> REQUIRED WORK: Look at each line of the records and count those with "will" in them. Please answer with the count alone.

☆ ☆ ☆ ☆ ☆ ☆ ☆

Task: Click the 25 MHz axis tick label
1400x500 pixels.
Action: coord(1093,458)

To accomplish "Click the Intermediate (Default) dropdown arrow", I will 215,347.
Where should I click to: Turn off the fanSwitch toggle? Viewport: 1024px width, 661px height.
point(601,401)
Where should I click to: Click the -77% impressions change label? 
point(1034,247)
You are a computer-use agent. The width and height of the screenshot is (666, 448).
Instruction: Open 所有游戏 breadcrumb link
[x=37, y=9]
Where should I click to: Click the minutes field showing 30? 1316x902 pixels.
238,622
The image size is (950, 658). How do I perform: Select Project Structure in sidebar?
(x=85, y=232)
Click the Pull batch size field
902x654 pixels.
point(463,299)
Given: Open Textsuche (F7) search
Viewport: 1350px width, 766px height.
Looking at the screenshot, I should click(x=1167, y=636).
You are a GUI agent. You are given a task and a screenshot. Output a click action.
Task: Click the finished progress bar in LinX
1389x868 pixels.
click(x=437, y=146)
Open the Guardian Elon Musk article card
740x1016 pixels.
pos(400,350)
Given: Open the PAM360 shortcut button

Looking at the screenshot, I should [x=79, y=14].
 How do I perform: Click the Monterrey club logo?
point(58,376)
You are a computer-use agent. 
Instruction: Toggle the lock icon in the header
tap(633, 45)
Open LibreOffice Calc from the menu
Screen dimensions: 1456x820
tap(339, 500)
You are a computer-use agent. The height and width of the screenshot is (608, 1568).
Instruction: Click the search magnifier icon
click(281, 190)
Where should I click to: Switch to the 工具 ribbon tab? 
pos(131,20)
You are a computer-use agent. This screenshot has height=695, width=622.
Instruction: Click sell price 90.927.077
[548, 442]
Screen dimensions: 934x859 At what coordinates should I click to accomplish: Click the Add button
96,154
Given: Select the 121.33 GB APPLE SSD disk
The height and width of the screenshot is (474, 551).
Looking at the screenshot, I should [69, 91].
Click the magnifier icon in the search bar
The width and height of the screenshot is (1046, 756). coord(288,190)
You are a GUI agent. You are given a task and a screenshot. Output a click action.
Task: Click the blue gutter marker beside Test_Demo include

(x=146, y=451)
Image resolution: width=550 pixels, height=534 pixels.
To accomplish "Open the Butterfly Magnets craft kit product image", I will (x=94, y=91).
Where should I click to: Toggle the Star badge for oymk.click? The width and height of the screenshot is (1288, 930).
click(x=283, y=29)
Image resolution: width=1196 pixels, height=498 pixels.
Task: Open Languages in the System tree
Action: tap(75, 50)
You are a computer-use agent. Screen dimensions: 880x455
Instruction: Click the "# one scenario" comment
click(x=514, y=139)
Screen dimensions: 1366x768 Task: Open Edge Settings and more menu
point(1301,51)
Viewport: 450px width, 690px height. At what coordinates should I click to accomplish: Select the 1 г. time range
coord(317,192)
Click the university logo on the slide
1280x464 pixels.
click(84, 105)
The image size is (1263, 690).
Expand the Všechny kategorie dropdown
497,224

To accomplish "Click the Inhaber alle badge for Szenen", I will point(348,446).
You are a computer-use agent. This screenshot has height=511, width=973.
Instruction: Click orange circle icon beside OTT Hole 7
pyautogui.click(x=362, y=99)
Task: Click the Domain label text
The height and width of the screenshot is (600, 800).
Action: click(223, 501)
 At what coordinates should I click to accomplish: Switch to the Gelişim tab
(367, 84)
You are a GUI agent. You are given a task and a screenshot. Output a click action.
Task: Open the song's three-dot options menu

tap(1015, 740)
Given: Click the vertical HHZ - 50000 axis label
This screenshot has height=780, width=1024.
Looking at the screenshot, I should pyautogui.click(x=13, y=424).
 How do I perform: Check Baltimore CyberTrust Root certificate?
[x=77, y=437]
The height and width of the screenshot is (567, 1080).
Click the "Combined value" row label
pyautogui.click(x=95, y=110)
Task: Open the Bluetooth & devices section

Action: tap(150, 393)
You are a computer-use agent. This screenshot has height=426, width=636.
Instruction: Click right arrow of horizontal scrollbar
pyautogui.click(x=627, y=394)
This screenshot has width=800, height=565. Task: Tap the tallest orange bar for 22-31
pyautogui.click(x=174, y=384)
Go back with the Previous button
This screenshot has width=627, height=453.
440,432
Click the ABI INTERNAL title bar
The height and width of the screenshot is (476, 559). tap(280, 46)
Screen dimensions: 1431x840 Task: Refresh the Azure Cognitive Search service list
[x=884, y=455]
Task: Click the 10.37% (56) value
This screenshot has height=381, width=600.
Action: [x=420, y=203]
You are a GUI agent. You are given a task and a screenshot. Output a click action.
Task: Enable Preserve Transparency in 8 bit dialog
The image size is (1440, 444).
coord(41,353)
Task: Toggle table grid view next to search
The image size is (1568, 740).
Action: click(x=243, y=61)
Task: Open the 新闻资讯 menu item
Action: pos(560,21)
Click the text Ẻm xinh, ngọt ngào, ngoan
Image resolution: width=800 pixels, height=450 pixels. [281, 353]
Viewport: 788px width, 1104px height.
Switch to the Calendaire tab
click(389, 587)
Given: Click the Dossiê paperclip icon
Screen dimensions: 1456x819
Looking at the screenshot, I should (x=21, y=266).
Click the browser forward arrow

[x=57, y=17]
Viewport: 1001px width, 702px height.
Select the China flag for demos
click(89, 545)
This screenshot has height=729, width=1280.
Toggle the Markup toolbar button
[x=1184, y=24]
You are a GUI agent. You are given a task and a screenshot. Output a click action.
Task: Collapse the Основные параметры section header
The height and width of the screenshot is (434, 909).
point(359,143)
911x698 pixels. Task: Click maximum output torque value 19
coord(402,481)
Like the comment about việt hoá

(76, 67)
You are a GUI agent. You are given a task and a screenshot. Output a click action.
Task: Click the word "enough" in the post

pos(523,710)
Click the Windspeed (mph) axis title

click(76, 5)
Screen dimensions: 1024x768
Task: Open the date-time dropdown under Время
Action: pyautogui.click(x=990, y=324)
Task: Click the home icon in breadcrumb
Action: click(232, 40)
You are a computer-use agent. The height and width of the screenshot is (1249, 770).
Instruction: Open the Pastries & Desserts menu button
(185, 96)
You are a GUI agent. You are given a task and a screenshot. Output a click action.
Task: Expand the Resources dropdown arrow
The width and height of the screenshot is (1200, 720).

☆ ☆ ☆ ☆ ☆ ☆ ☆

> RESULT OF THIS TASK: 3